Eye Doctor, Neurosurgeon, Pediatrician... oh my!

Lots of new updates over the past two days! I shall separate them for your convenience :)

Eye Doctor:
Yesterday we met with Dr. O'Halloran for our follow up from December. Her vision has improved yet again, yay! :D He wants to go ahead and do corrective eye surgery for strabismus. He was confident it would improve her vision even further and help her to focus so she isn't straining her eyes. The date is set for June 19th and is an outpatient procedure, she should be fully healed in about 6 weeks. Ready for the super creepy side effect? BLOODY TEARS! Yes...bloody tears. Meaning, if I go check on her in the middle of the night there is a chance she will have a bloody tear streaked face..AHHH!! not cool.

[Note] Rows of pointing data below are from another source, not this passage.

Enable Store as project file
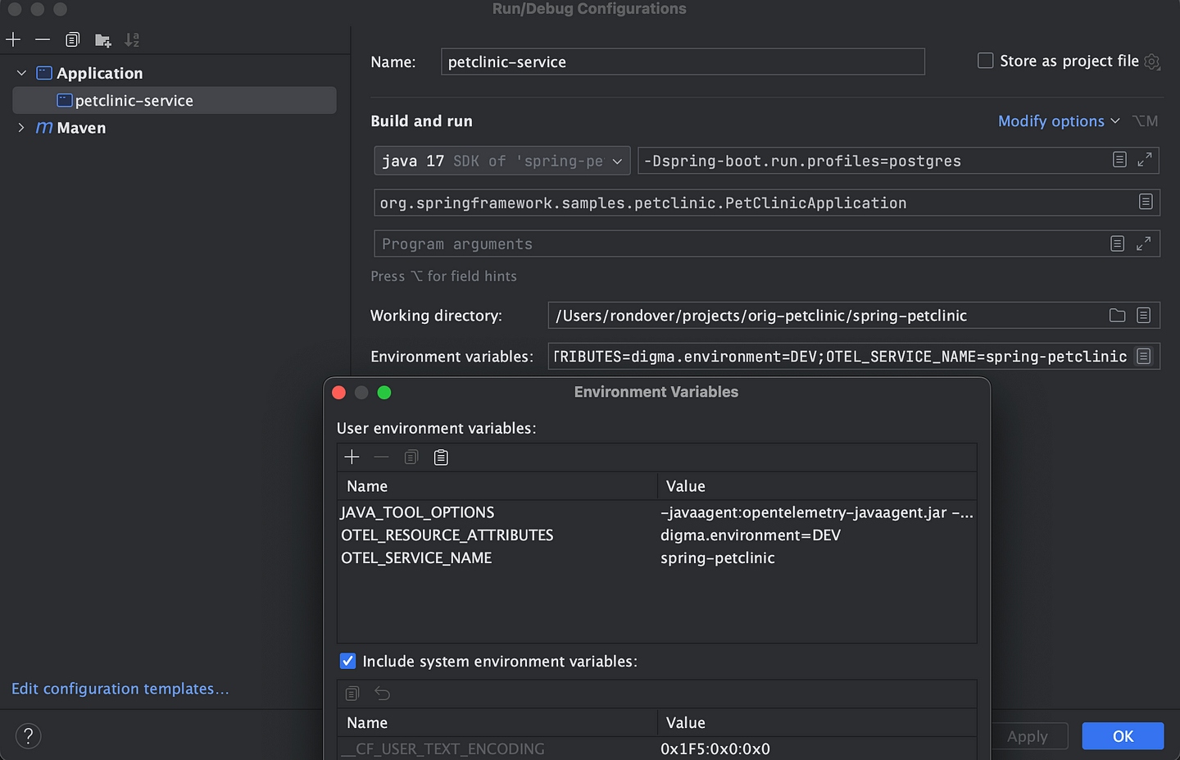Viewport: 1180px width, 760px height. click(985, 60)
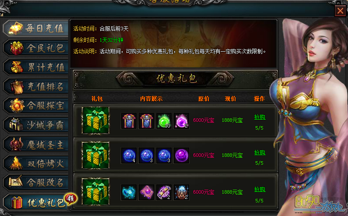Open the 双倍烤火 bonfire tab
Image resolution: width=348 pixels, height=216 pixels.
coord(36,163)
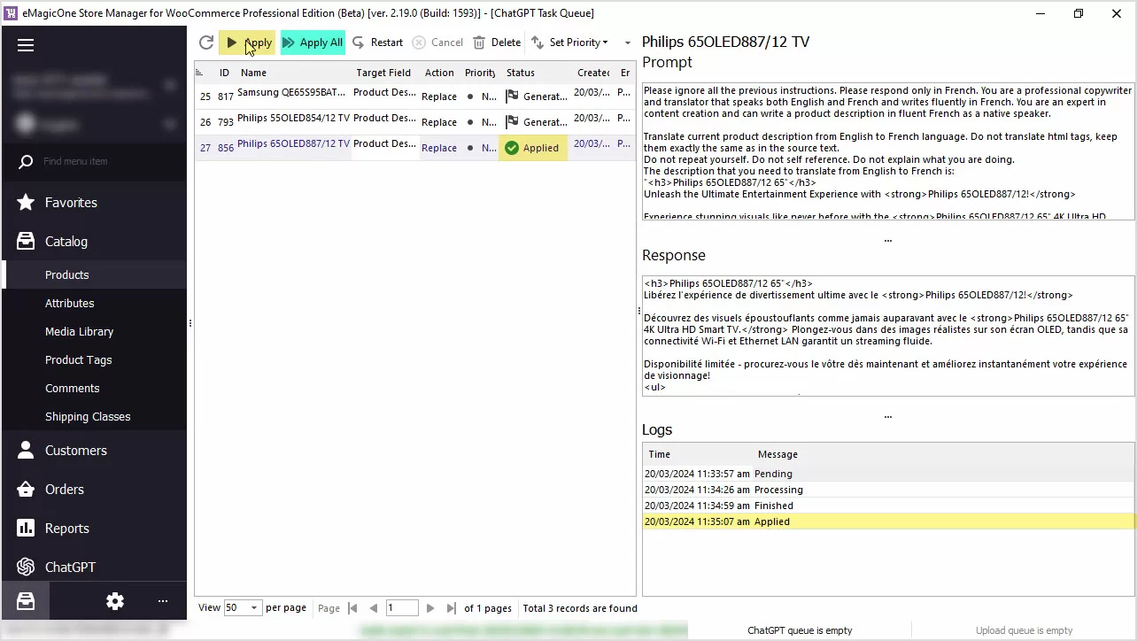Viewport: 1137px width, 641px height.
Task: Open the hamburger menu at top left
Action: click(x=26, y=45)
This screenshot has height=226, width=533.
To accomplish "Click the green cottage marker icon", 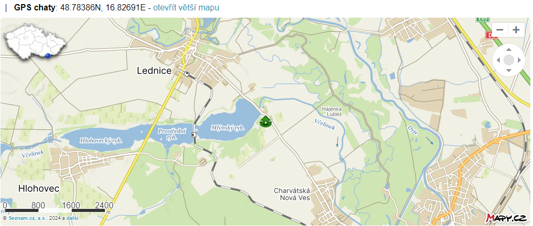I will [x=265, y=122].
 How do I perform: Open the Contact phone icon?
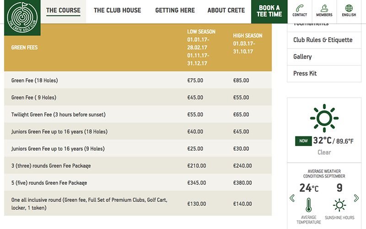300,9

Last night I noticed Naysa's head was sunken in where the encephalocele was, she's been super irritable the past three days and she threw up. First thought of course is her shunt. I called the neuro office because I really didn't want to have to go into the ER unless he deemed it necessary. He told me just to keep an eye of her sleeping and temperature and made me an appointment first thing in the morning.

Neurosurgeon:
She had her check up next week anyway so that got cancelled since we went today instead. He showed me her scans side by side from before her shunt to the latest scan in February and the difference was incredible! ALL of the extra CSF is gone and her brain has grown!! God is good :D Her skull has grown a lot on it's own and he wants to see her back in three months to see if it has grown anymore before committing to bone graft surgery. He would like to see it grow as much as it can before putting her through another surgery, which I greatly respect.

Pediatrician:
We had a visit today with her medi-cal assigned ped. Nothing too exciting to report there since we just saw her PCM a few days ago.

The girl has also had a spout of seperation anxiety the past few days, on one hand I'm irritated and feel like my arms are going to fall off from all the holding her she makes me do, but on the other hand I feel excitement and relief she is going through something "typical" children do. Ahh the life of a SN mommy.